MemberMay 22, 2021 at 2:10 am::
The successor Lysimachus was Alexander the Great. —an interesting coin was issued. In the Kingdom of Thrace, he was believed to be born 361 BCE. The presence of his reign is detected by some coins that are found later and belong to that era.
The old narratives depict Alexander’s life and reign. They are written around 30 BCE. Greek historian Diodorus was known to be the one who has written about this. There are some other histories too who have written other historians’ thesis. They are known as the Alexander historians. There are thesis and work have facts on how he fought, how was his reign, and who were his supporters.
However, he might be. His death is still an unsolved mystery to us. Some believe that he died due to natural causes or he was weakened by some incurable fever. There are some who believe that his marshals assassinated him.
The death of Alexander the Great cannot be estimated through mere assumptions. However, interactions with others might bring us to certain conclusions.
There were some historical diaries that have records of what Alexander did and what was he interested in. The diary entries show that Alexander visited many places as feasts on the same day when he fell ill. The illness later took his life.

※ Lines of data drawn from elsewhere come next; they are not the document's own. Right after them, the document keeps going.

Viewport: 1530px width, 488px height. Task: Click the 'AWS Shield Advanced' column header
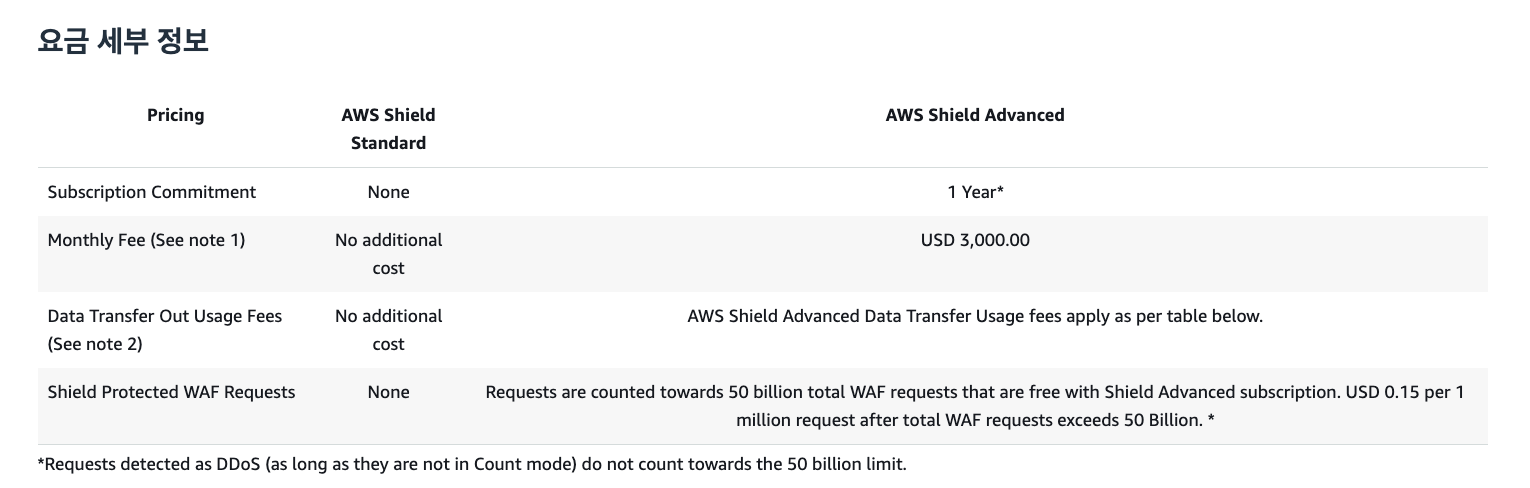coord(974,115)
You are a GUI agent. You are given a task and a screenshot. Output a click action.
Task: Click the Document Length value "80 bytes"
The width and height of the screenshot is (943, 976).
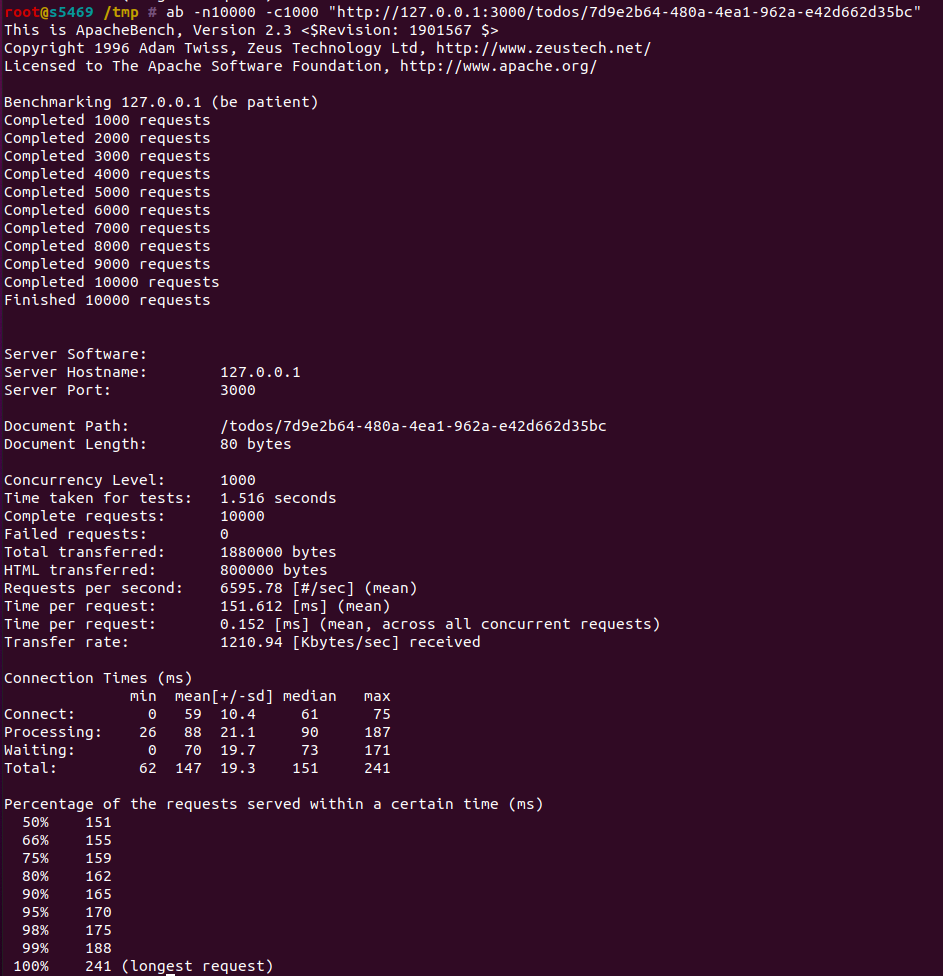point(255,444)
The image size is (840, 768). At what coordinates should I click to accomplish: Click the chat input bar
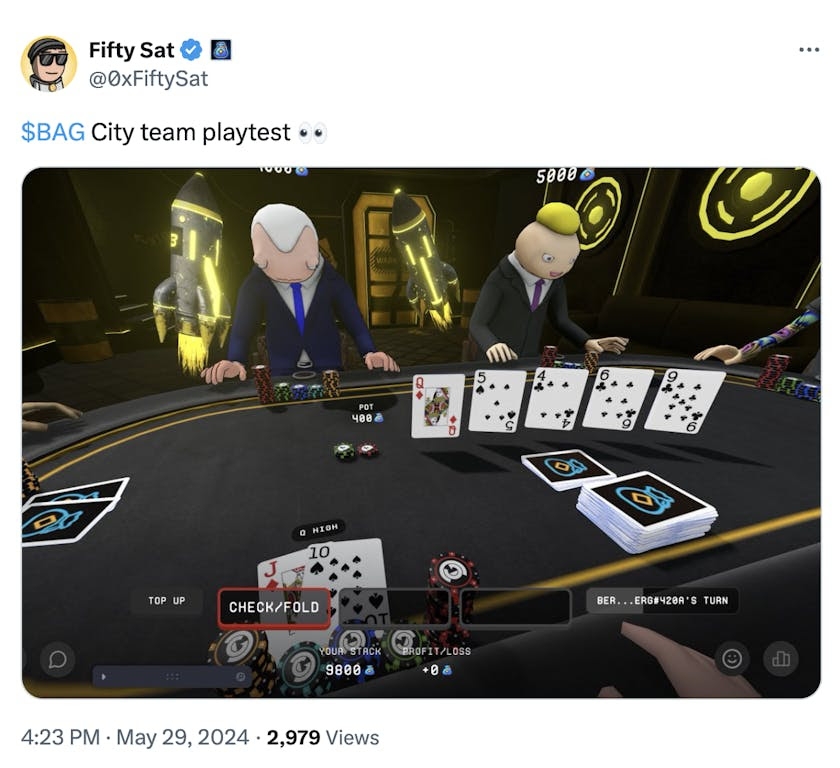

There twist in this whole scene was that Alexander’s friend/companion Medius was present in all those parties and events of that evening. He was a well-trusted man and one of the closest friends of Alexander.
Thus from here, many believed that his best man killed him.
The dairy also says that when Alexander fell ill. Medius was right there in front of him. It is also believed that it was Medius who convinced Alexander not to leave the parties even after feeling unwell.
This all leads to one conclusion. Medius killed Alexander the great. However, there is no right proof. Hence, he cannot be declared guilty.